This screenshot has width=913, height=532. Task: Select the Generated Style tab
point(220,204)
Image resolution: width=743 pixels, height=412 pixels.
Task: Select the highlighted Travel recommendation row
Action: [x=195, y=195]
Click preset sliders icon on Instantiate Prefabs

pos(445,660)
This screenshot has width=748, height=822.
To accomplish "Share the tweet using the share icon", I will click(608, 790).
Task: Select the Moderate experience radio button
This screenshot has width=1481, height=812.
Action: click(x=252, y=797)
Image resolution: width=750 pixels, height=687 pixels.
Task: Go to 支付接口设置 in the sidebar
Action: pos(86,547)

Task objective>
Copy nothing except the lines from the one with "This screenshot has width=748, height=822." through the end of the records; keep each exactly as it appears, first and last included.

Answer to this task>
This screenshot has width=748, height=822.
To accomplish "Share the tweet using the share icon", I will click(608, 790).
Task: Select the Moderate experience radio button
This screenshot has width=1481, height=812.
Action: click(x=252, y=797)
Image resolution: width=750 pixels, height=687 pixels.
Task: Go to 支付接口设置 in the sidebar
Action: pos(86,547)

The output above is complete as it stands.